“O passado é uma invenção sempre modificada.” – Carpinejar.
O álbum (tido por “excelente” pelo quadrinista Ronaldo Barata, que já o começa afirmando logo na empolgante introdução de duas páginas do livro) Crônicas da Terra da Garoa é uma leitura das mais visualmente interessantes em uma temática que as histórias em quadrinhos, por algum motivo bem especial, tanto gostam de se debruçar: a saudade. Essa palavra tão exclusiva da língua portuguesa faz-se a Julieta dos autores que amam juntar texto e imagem em pequenos quadros, bastante expressivos, sobre tudo aquilo que ainda temos contas a prestar. Não tanto com os outros, a princípio, mas com nossa própria relação com o presente – a dádiva muitas vezes preterida pelo conforto ou o trauma irreprimível do ontem. Nem sempre o inferno são os outros.
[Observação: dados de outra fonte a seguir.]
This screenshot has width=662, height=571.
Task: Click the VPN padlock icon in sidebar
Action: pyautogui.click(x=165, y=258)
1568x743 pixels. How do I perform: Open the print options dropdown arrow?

A bem da verdade, a infernal São Paulo não teria o apelido que tem a toa. Megalópole de infinitas veredas, ratos e habitantes tão anônimos quanto quem os reproduz, é palco para as lágrimas e sorrisos incontáveis que formam as pegadas de seus cidadãos. O stress do cotidiano, o silêncio e o vazio em meio as multidões nas avenidas, nas estações de metrô ultra lotadas, e assim São Paulo segue engolindo para esporrar seus arquétipos ambulantes, suas legiões de urbanos e suburbanos submetidos a saúde mental típica da selva semi asfaltada. Lá, tem quem morre de ódio, de sono e de inveja nesse cenário, e é numa clínica que trata pacientes que literalmente estão sofrendo de tudo isso, por mais surreal que possa ser, que o solitário protagonista (sem nome) de Terra da Garoa se consulta para descobrir que está morrendo, que nem a gente, mas de saudades.
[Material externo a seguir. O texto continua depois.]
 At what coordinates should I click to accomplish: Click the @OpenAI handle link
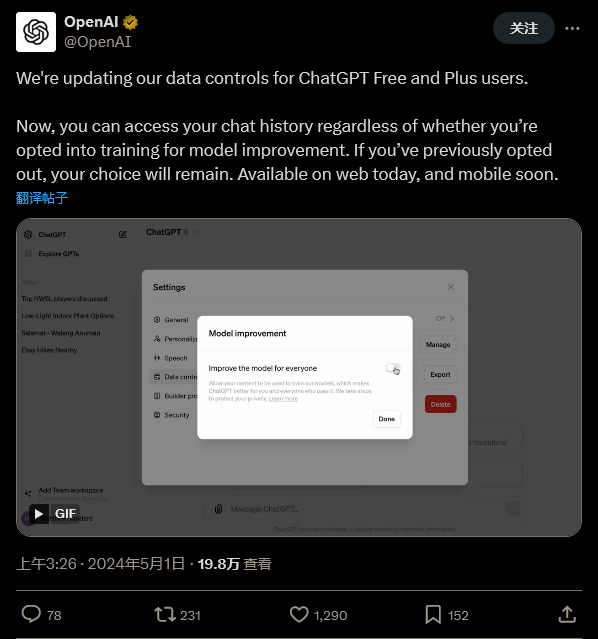point(97,42)

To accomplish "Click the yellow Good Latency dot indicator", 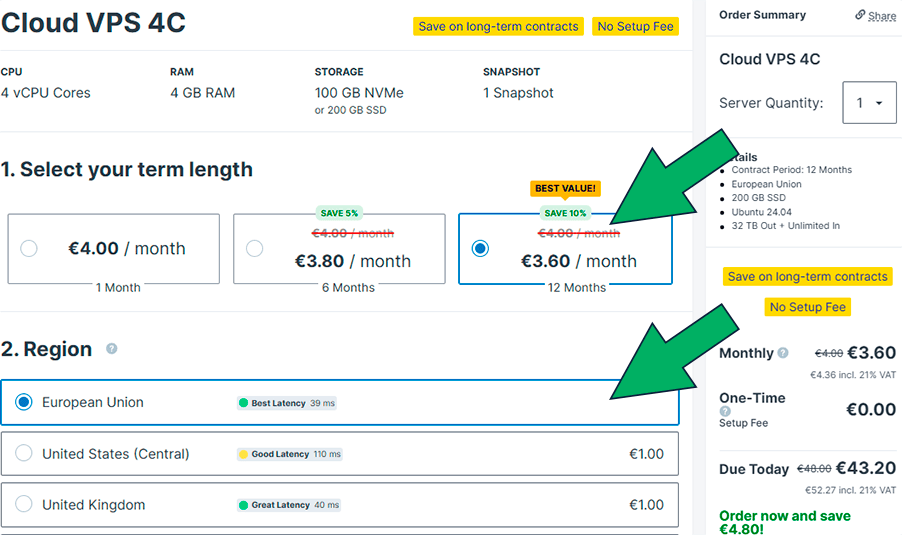I will pyautogui.click(x=243, y=454).
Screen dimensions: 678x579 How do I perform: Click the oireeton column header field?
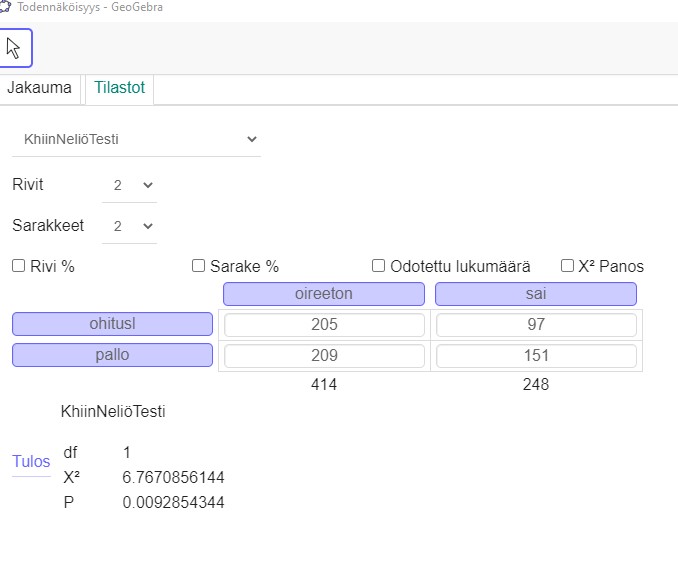(x=324, y=294)
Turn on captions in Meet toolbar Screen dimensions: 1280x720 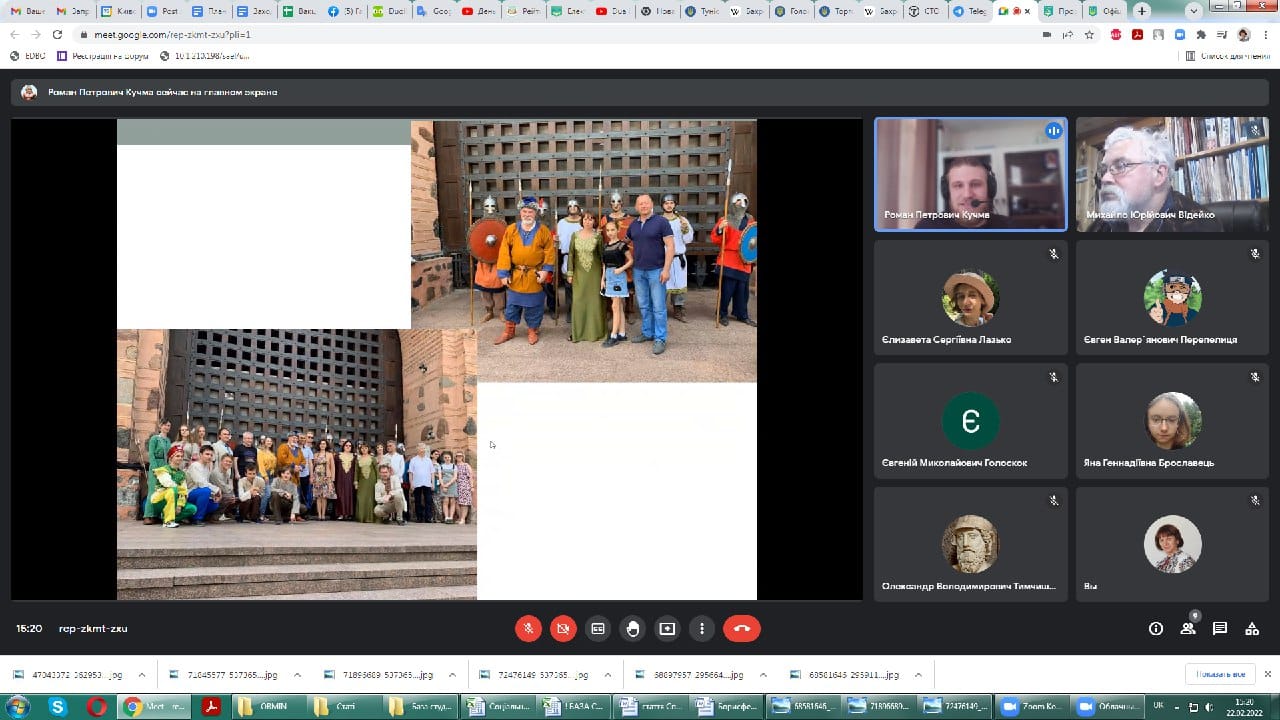click(598, 629)

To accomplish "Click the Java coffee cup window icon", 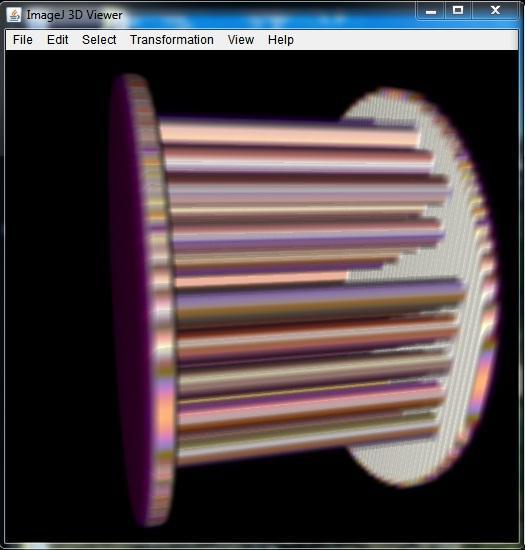I will pos(14,15).
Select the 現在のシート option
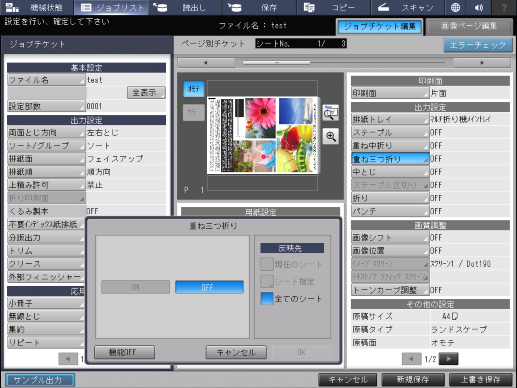Screen dimensions: 517x388 click(292, 264)
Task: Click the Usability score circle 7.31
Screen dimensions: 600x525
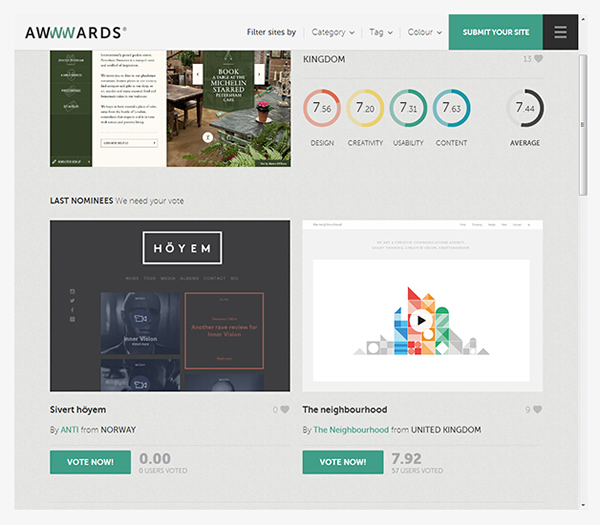Action: [x=408, y=108]
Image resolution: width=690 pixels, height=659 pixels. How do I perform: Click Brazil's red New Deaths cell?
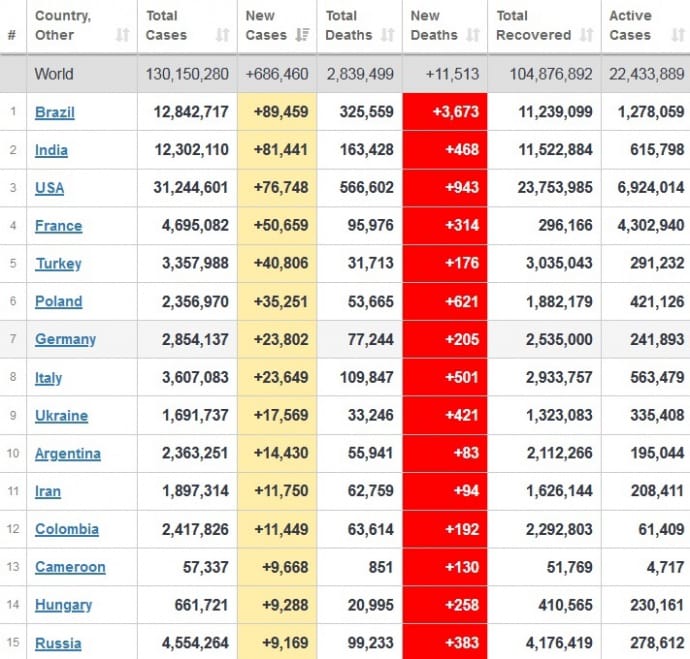tap(444, 112)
Fato é que a causa de sua mortal nostalgia já não é digna no decorrer da história de nosso “merecido” conhecimento, em nenhuma de suas cinquenta páginas lindamente coloridas, por sinal. Por meio de vívidas e deslumbrantes ilustrações abstratas, e as vezes confusas e que servem para acelerar o ritmo da narrativa de uma trama que já é curta e com um único diálogo verbal, acompanhamos os passos de um fantasma ainda vivo que (talvez) sinta falta da mulher de sua vida. Ou (talvez) daquilo que nunca viveu, como também dá a entender certas situações que o artista Tainan Rocha tão bem ilustra, visando sugerir muito do que está por trás da abismal melancolia azul e noturna e boêmia de uma tartaruga que não consegue mais carregar seu casco de memórias – milhões de recordações, uma mais pesada que a outra.
Um fardo que acomete até o mais estranho dos homens, aliviado pelos vícios que tanto encontramos no mundano, mundo afora, mas que, em Crônicas da Terra da Garoa, não serve para acalentar um coração sincero. Coração este que não aguenta mais, e certo dia pula de uma ponte no imenso centro paulistano, e que por milagre de um destino feito para fazer Deus rir de nossa pequenez, ganha uma nova chance de ser “feliz” quando o suicídio mostra-se frustrado (agora ele poderá morrer de felicidade. Melhor.). Enfim, este modesto conto de Rafael Calça falha em nos fornecer informações marcantes o suficiente para nos manter absolutamente engajados e imersos na história, vibrando somente pela dinâmica um tanto exagerada dos traços de Rocha – esses sim, essenciais para a experiência leve, e longe de ser inesquecível, de se ler esta publicação da Editora SESI-SP. Abstrata demais para se tornar concreta nos nossos corações.